Specific forms of CNNs, such as fully convolutional neural networks and U-nets have the ability to directly output a segmentation.
Fully Convolutional networks
A fully convolutional network (FCN) can contain convolutional as well as pooling layers, however, it compensates for the down-sampling in the pooling layers by adding up-sampling layers that increase the dimensions of the image until it is at its original size. Hence, it can be a segmentation that can be overlaid on the original input image.1
Figure 5: A fully convolutional neural network assures the segmentation output of the network has the same size as the input medical image by using up sampling layers.
Another example of a CNN that has the dedicated characteristics for image segmentation is a U-net. It contains both convolutional layers and pooling layers in the first part (the left side of the U in the image below), hence this is where the image gets down-sampled. However, the network will up-sample the image again by using up-sampling layers until dimensions are the same as the input layer (the left side of the U in the image below). A U-net is very similar to a FCN, you could even say it is a type of FCN. The characteristic factor is that a U-net has connections between the downward path and the upward path (grey arrows in the image below). Thus, it uses information in the up-sampling process that was otherwise lost during down-sampling.2
Figure 6: A U-net is a specific type of fully convolutional network, named after the U that is present in most schematic representations of such a network (just as in the image above).

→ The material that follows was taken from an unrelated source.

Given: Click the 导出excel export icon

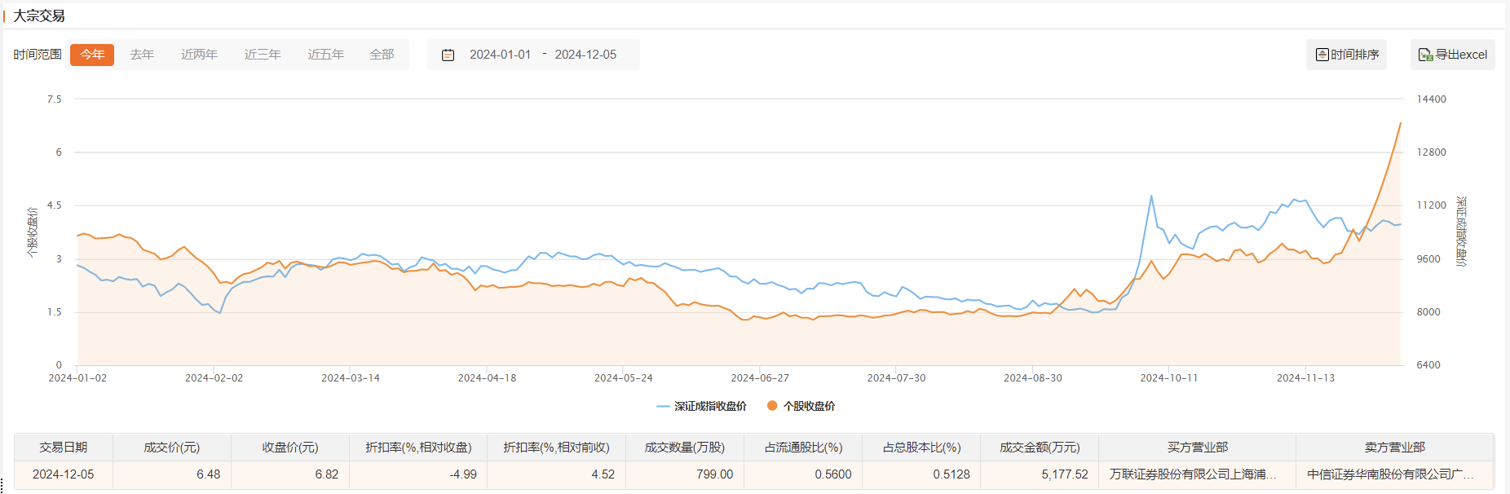Looking at the screenshot, I should click(1425, 55).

Dilated convolutional network
Another type of network specifically developed for segmentation are dilated CNNs. Once you understand the basic idea of CNNs, the adjustment to get to dilated CNNs is a small step to grasp. Where regular CNNs use a filter of voxels that are all next to each other, dilated CCNs use a more “spread” filter, hence the filter uses information from voxels that are not direct neighbors, but that are spread over a wider area. What are the benefits of this method? Dilated CNNs use multiple layers of these special filters with different “dilation”, i.e. the distance between the voxels used in the filter is not always the same. This allows the network to include a lot of surrounding information to get to a decision for all voxels in the image without the use of pooling layers, hence the network does not down-sample. So it also does not need to up-sample to get to the right size for the output segmentation. Think of it as a similar approach to how a radiologist would look at a larger part of the image to recognize the anatomy.3
Figure 7: A dilated convolutional neural network uses dilation to collect information from a wider patch of pixels without using pooling layers, hence no up-sampling is needed.

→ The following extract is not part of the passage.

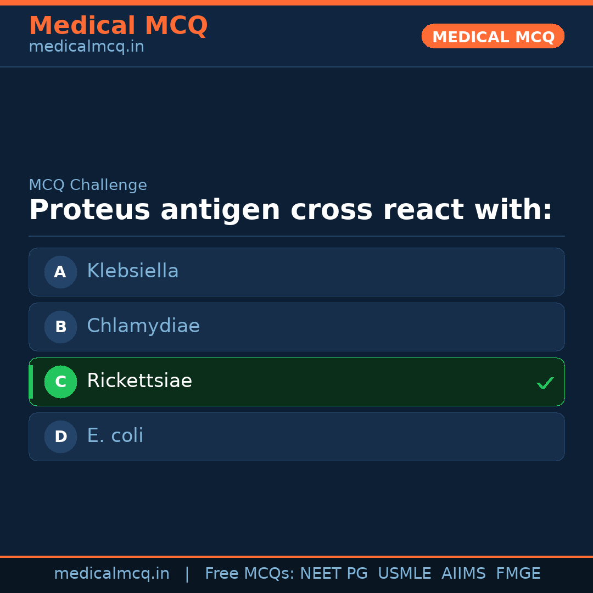Click the letter B circle badge
The image size is (593, 593).
pyautogui.click(x=60, y=327)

As you can see, there are many different possibilities to approach image segmentation. None is necessarily “better” than the other, this very much depends on your training data, input scans and what it actually is you are trying to segment (to name a few factors). Deep learning, and especially FCNs, are exquisitely suited for image segmentation. Many research groups have used such networks, or variations on those, for medical segmentation purposes. Results have been impressive, but this does not mean that they can directly be applied in a clinical setting. Curious to learn more about the segmentation products we have available or are planning to release soon? Check our product website.
- Long, J. & Shelhamer, E. Fully Convolutional Networks for Semantic Segmentation. at CVPR (2015).
- Ronneberger, O., Fischer, P. & Brox, T. U-Net: Convolutional Networks for Biomedical Image Segmentation. at MICCAI 1–8 (2015).
- Yu, F. & Koltun, V. Multi-scale context aggregation by dilated convolutions. at ICLR (2016).